Dönelim gelelim işin şu ana kadar anlattıklarımla hiç alakası yokmuş gibi duran Suudi Arabistan boyutuna. Onu da bize omurgası YPG üzerine oturan Suriye Demokratik Güçleri’nin (SDG) Komutanı Mazlum Abdi özetlesin:
“Suriye hükümetiyle iletişim kanallarımız her gün açık. Şam da Kürtlerin kültürel ve anadil haklarını tanımaya istekli. 10 Mart'ta imzalanan entegrasyon anlaşmasına bağlıyız ama anlaşmanın şartlarının hayata geçirilmesi zaman alacak. SDG, Suriye Savunma Bakanlığı'na daha geniş kapsamlı birleşme sürecinin parçası olarak dahil olacak. Bakanlığa 100 bin silahlı personelin entegre edilmesi önemli bir girişim. Suriye'nin iki ayrı ordusu değil, tek ve merkezi bir askeri gücü olacak. Bu süreçte Türkiye'nin herhangi bir rolü yok. Suudi Arabistan özellikle Suriye’ye yönelik yaptırımların kaldırılmasında oynadığı etkin rol sayesinde, gelecekte arabulucu olarak yapıcı bir pozisyon üstlenebilir.”

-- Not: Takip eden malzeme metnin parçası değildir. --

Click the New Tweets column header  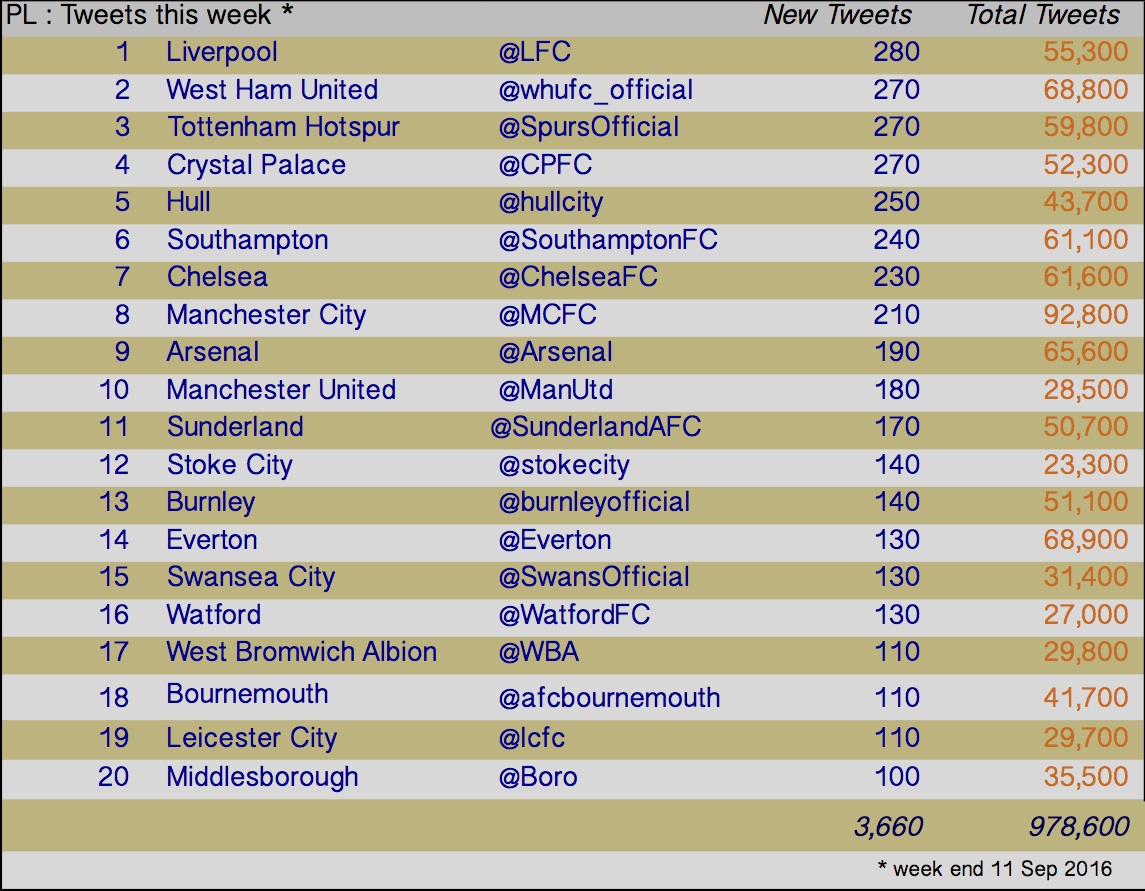point(838,15)
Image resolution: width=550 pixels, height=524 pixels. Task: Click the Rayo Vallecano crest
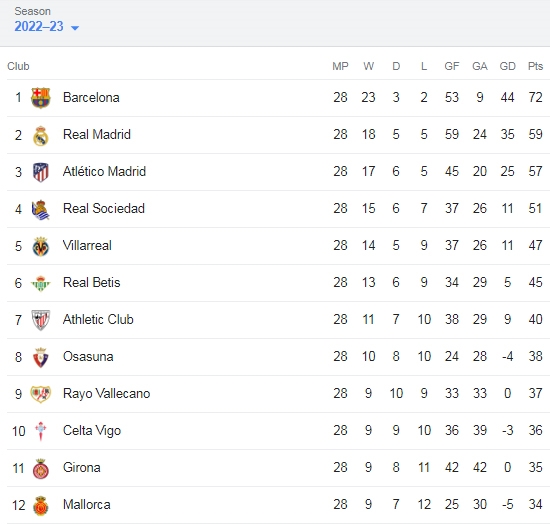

Mazlum Abdi’nin Suudi haber kanalı Al Hadath'a verdiği bu demeci bizler Barzanilere yakın Rudaw’ın 29 Temmuz’da geçtiği haber sayesinde öğreniyoruz. Yani Abdi bu cümleleri 19 Temmuz’da Büyükelçi Thomas Barrack ile yaptığı görüşmeden sonra kuruyor. Suudlara özel bir rol atfediyor ve bunun devam eden ABD himayesi altında yapıyor. Bu arada Barrack söz konusu görüşmeyi X hesabından, Türkiye’de hesabına erişim engeli olan Mazlum Abdi’yi etiketleyerek duyurmuş olduğu da yine atlanmaması gereken bir detay.
Tüm bunlar olurken Thomas Barrack araya bir de Ankara’nın yüreğini soğutacak “SDG dediğiniz, YPG’dir. YPG, PKK’nın bir türevidir. SDG artık makul olmalı. SDG ya makul olur ya da alternatif gündeme gelir. Onlara, bir devlet içinde kendi bağımsız yönetimlerini kurma hakkını borçlu değiliz” açıklaması da sıkıştırmayı da ihmâl etmedi. Çünkü hegemonik güç olmak bunu gerektirir; gerektiğinde nalına gerektiğinde mıhına vuracaksın.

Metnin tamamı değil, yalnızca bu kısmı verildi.